Nestled within close proximity to Downtown Las Vegas, Springs Preserve is a natural park and cultural center devoted to commemorating the history of Las Vegas and promoting sustainability. Listed on the National Register of Historic Places, the preserve is a rich repository of desert botanical gardens, museums, and galleries. It is home to several life-sized displays, exhibits, and entities centered around building a green environment. this insightful preserve also hosts classes, lectures, and workshops built around the disciplines of cooking, archaeology, sustainability, arts, crafts, cultural studies and more. Serpentine trails cleave many wetlands and lush desert terrains at this sprawling preserve which is also home to an indoor theater and a historic photo gallery. A seamless synergy of nature, education, and conservation, Springs Reserve is a noble step towards replenishing the global environment.

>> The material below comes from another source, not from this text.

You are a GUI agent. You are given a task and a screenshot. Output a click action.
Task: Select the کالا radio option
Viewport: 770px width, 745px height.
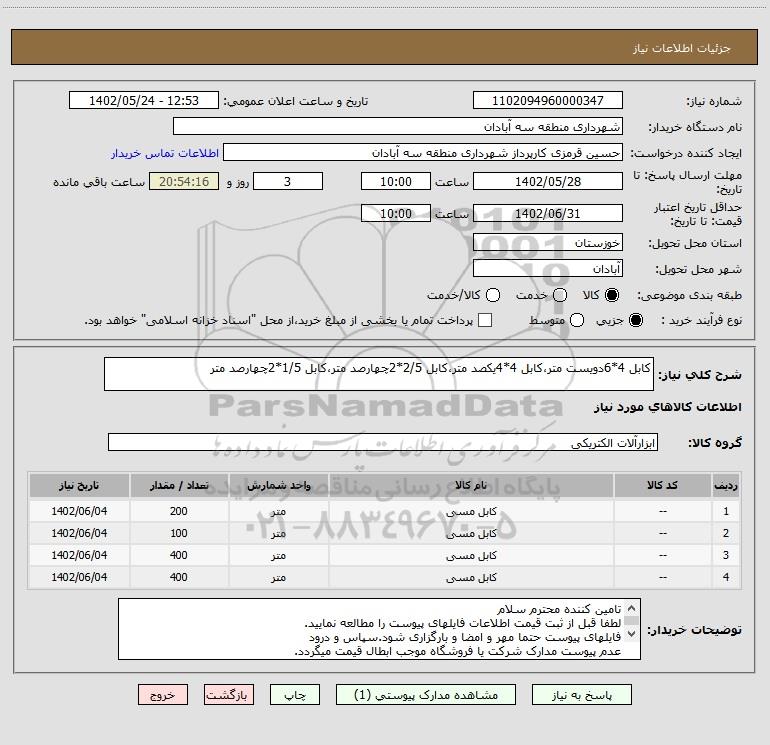[x=613, y=295]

The Fremont Street area of Las Vegas is located downtown, north of the famed Vegas Strip. Here you will find Las Vegas' original strip with classic casinos, hotels, restaurants, and shopping. To attract more tourists away from The Strip, the Fremont Street Experience was created. The massive entertainment venue is home to Viva Vision, the spectacular light and music show. Using over 12.5 million lights projecting onto a 500-yard-long (457-meter-long) canopy 90 feet (27 meters) above the ground and a 550,000 watt sound system, it truly makes Fremont Street a prime attraction. Shows are free and play every night, making your time on Fremont Street all the more exciting. Keep your head and do not miss the famed Vegas Vic, the neon sign that looks like a cowboy. Made in 1951, the sign has ruled over Fremont Street since it was put up.

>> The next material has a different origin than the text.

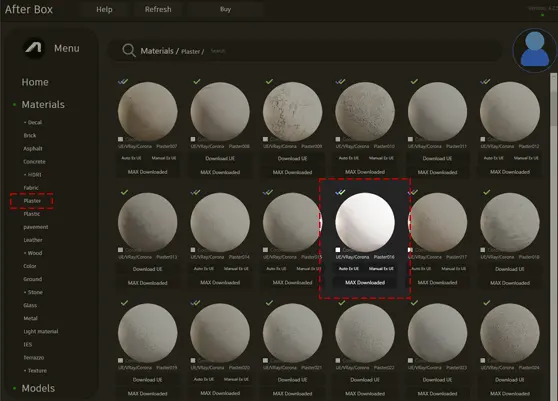Click the double checkmark icon on Plaster016
Viewport: 558px width, 401px height.
click(x=340, y=192)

Before Bugsy Siegel made it to town, the Mormon Church created this tiny settlement in 1855. It boasts the oldest European-American building in Nevada. The site was purchased by the State of Nevada in 1990 and restored as a state park. Tours are available that outline the harsh life that the first settlers endured. The old fort was once a rest stop for those heading to California to seek their fortune during the gold rush. This section is also a part of the Cultural Corridor that lies close to the University area. No credit cards are accepted.